At Rs 7,965 crore, 133 per cent jump in cost of printing currency notes between July 2016 to June 2017

By: ENS Economic Bureau | Mumbai |
Published:August 31, 2017 2:42 am

The RBI introduced new Rs 500 and Rs 2,000 notes after demonetising old Rs 500 and Rs 1,000 notes on November 8.

The Reserve Bank of India (RBI) spent a whopping Rs 7,965 crore to print new currency notes from July 2016 to June 2017, a jump of 133 per cent against Rs 3,421 crore in the same period of the previous year, in the wake of demonetisation of Rs 500 and Rs 1,000 notes. According to the RBI, the surge in expenditure during the year was on account of change in the production plan of printing presses due to the introduction of new design notes in higher denominations as well as the requirement of larger volume of notes for replacement of the demonetised currency.

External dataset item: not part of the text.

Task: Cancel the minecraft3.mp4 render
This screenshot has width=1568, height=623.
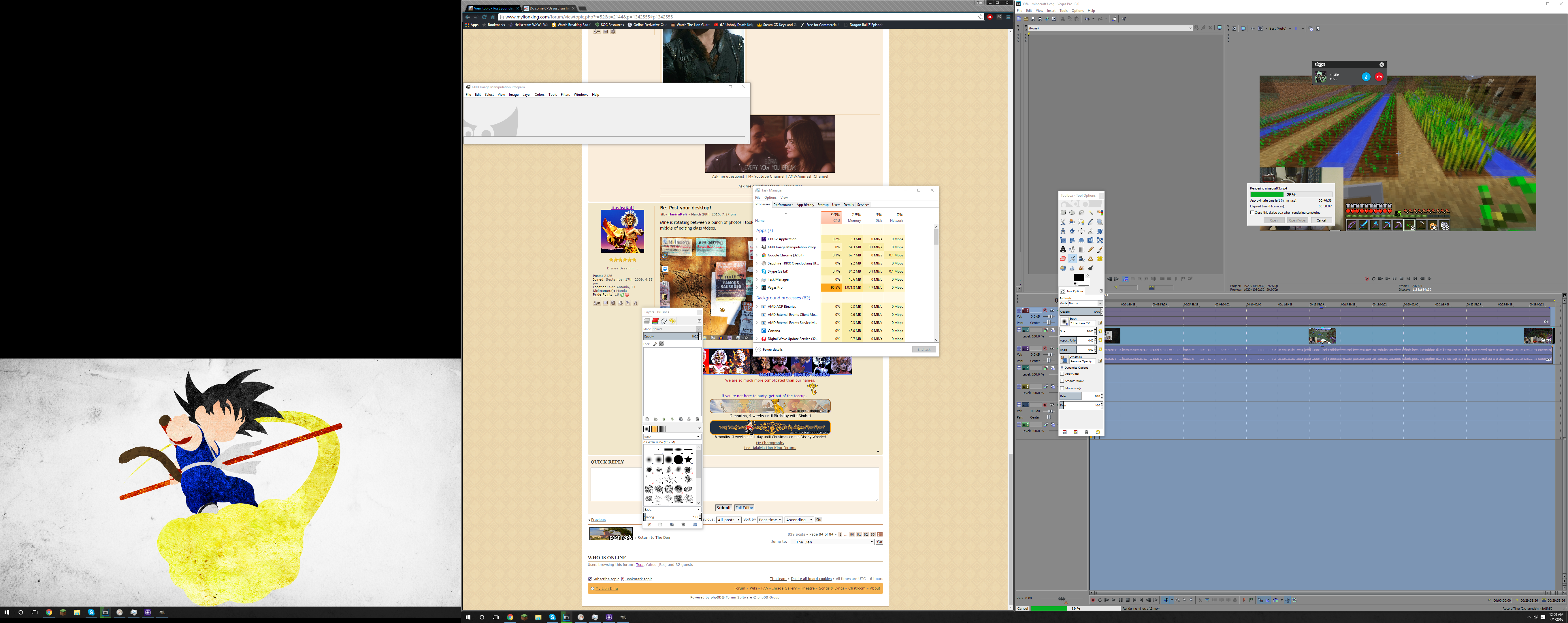Action: click(x=1321, y=220)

“Furthermore, in order to ensure availability of banknotes across the country at the shortest possible time subsequent to the demonetisation, banknotes had to be frequently air-lifted from the presses to the issue offices of the Reserve Bank as well as directly to currency chests wherever feasible, which partly contributed to the increase in the cost of distribution of banknotes,” the RBI said.

The RBI introduced new Rs 500 and Rs 2,000 notes after demonetising old Rs 500 and Rs 1,000 notes on November 8.

“In order to improve availability, direct remittances were increasingly sent to various currency chests from the printing presses. More than 100 direct remittances were sent to currency chests in various issue circles,” the RBI said. Banks managing the currency chests were allowed to make inter-circle diversions at their discretion to even out cash availability, it said. There was reimbursement of cost for finished banknotes, work in progress, raw materials, etc. as the printing presses had to discontinue printing of Rs 500 and Rs 1,000 denomination banknotes which were withdrawn in November 2016.

The total supply of notes was 3.5 per cent higher than the indent placed with the printing presses for 2016-17, while the indent itself was higher by around 17.4 per cent than that of the previous year, the RBI said.

As a result of the high cost incurred for printing notes as part of remonetisation of currency and provisions, the total expenditure of the Reserve Bank increased by 107.84 per cent from Rs 14,990 crore in 2015-16 to Rs 31,155 crore in 2016-17, according to the RBI’s Annual Report, Supply of notes during the year at 29,043 million pieces was 37 per cent higher than the total supply during previous year (21,195 million pieces). Supply of higher denomination notes during 2016-17 was 13,702 million pieces as against 5,268 million pieces supplied in 2015-16, higher by 160 per cent, the RBI said.

In its Right to Information (RTI) reply to an application filed by The Indian Express, the RBI had said the Central Board discussed and approved the proposal to introduce Rs 2,000 notes on May 19 last year.